◆ Work item: Each line from the first entry to the line with "Click the plus icon to add a filter", both included, is to be returned unchanged, with any pictures dropped.

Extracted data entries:
*** Begin section ***
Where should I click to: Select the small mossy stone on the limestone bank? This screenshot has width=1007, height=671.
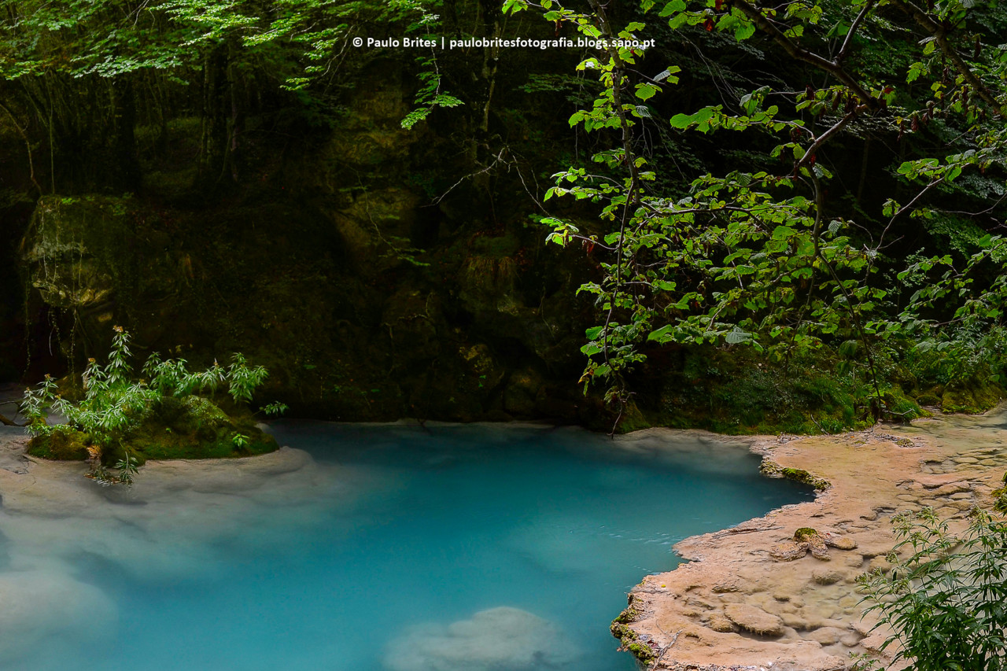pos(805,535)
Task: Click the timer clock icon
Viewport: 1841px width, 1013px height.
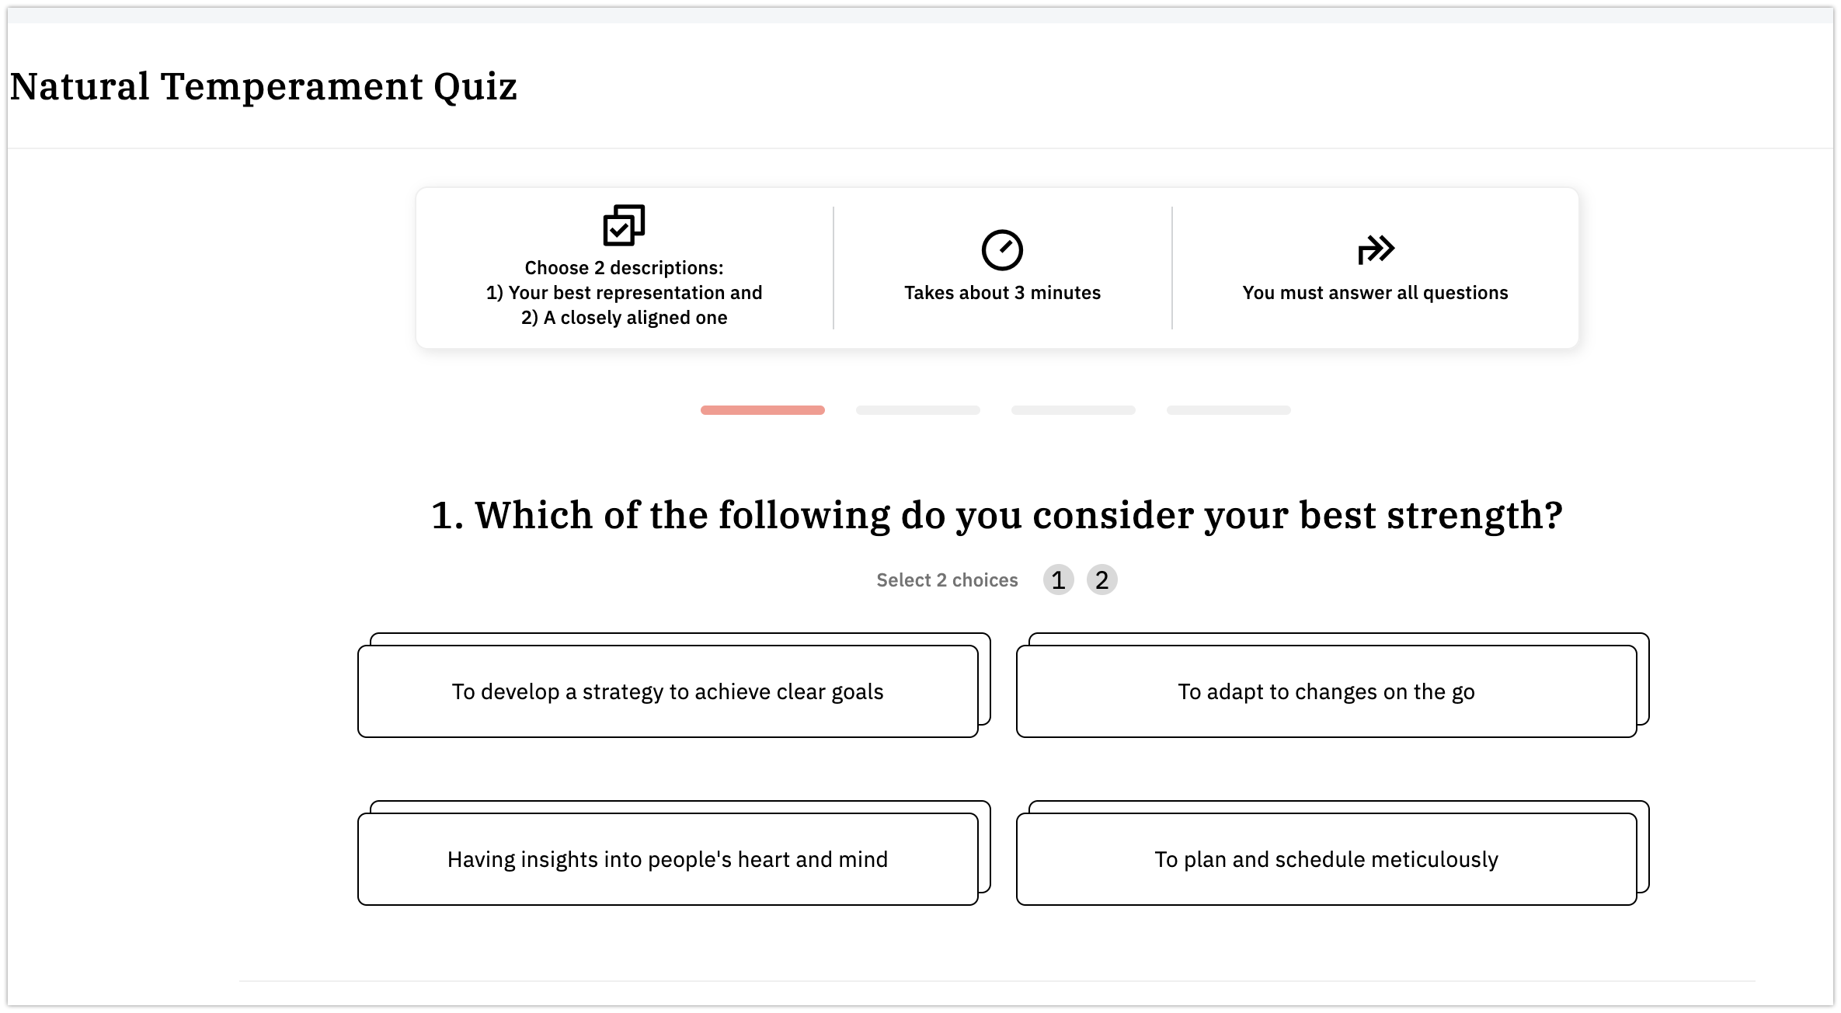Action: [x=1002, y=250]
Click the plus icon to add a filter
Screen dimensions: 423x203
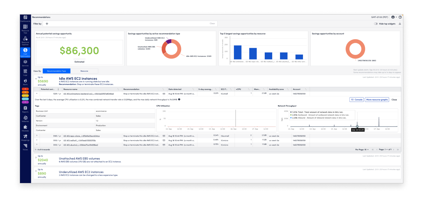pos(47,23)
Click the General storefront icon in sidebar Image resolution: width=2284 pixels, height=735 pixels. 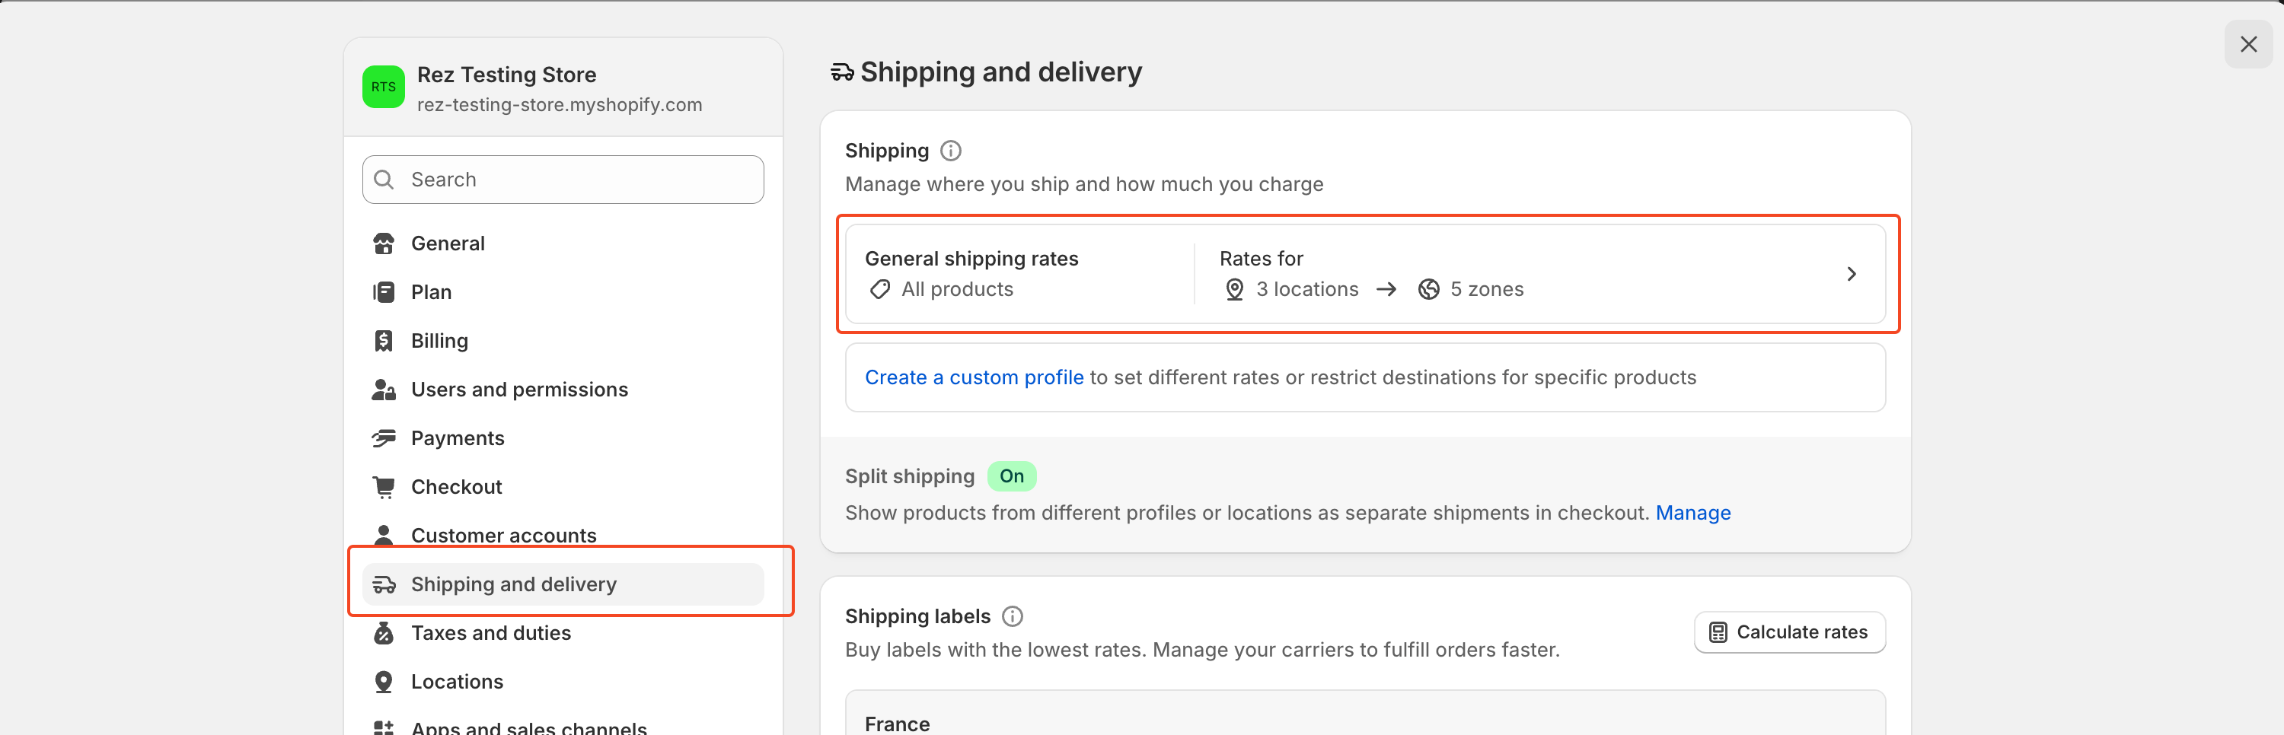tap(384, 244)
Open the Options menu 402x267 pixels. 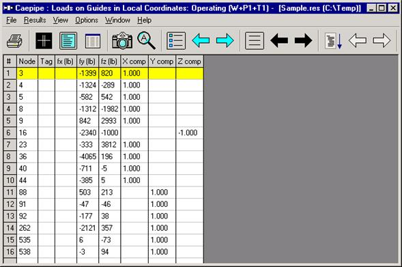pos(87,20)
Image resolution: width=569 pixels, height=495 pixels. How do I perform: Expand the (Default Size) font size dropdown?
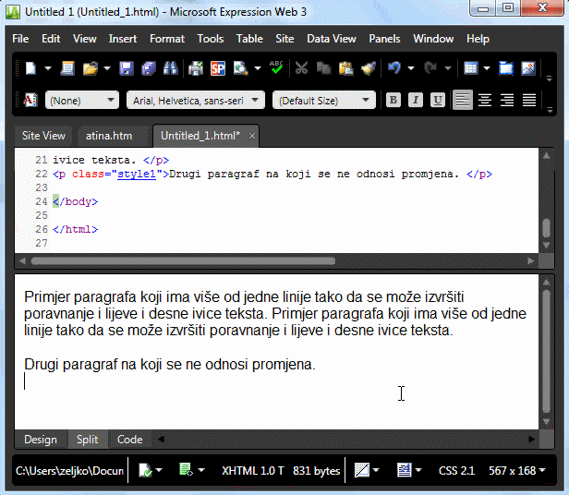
*** End section ***
◆ Response for this exercise:
Where should I click to: Select the small mossy stone on the limestone bank? This screenshot has width=1007, height=671.
pos(805,535)
Task: Click the timer clock icon
Viewport: 1841px width, 1013px height.
Action: [x=1002, y=250]
Click the plus icon to add a filter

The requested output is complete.